----- Material for the task -----

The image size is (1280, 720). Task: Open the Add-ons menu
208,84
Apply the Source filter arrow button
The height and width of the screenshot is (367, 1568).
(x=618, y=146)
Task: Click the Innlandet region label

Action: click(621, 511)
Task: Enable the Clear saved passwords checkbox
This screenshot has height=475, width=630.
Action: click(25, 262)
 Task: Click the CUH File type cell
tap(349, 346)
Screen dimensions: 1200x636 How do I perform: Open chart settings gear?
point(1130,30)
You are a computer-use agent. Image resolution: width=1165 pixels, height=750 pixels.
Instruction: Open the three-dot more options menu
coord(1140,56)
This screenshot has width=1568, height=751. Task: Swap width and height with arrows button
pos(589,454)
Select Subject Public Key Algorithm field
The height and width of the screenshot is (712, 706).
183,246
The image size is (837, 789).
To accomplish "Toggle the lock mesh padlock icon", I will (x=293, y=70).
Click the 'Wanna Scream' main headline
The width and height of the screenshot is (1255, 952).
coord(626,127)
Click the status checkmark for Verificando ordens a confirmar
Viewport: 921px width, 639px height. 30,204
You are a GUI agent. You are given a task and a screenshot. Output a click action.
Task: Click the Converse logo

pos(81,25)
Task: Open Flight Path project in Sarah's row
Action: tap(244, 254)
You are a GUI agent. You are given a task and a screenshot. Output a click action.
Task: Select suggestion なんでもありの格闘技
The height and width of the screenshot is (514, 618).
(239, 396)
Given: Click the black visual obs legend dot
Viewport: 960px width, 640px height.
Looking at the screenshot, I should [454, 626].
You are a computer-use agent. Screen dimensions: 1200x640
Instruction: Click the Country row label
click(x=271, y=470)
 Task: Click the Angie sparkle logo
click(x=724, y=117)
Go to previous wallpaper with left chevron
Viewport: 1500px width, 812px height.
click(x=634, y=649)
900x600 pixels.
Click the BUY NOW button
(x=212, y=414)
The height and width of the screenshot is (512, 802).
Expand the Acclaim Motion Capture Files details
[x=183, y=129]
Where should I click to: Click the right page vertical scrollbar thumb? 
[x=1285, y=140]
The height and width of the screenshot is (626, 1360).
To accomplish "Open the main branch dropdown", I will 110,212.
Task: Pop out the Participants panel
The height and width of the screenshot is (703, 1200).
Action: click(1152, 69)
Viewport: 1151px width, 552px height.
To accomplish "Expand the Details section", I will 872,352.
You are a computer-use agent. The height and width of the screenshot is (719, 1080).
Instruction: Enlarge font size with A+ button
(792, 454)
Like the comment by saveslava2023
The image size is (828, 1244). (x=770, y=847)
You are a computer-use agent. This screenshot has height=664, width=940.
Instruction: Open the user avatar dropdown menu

-----

(Exercise details):
Search the records for the string "agent" and report each line that has it.

(Written answer):
You are a computer-use agent. Image resolution: width=1165 pixels, height=750 pixels.
You are a GUI agent. You are given a task and a screenshot. Output a click action.
You are a GUI agent. You are given a task and a screenshot. Output a click action.
You are a computer-use agent. Screen dimensions: 1200x640
You are a computer-use agent. The height and width of the screenshot is (719, 1080).
You are a computer-use agent. This screenshot has height=664, width=940.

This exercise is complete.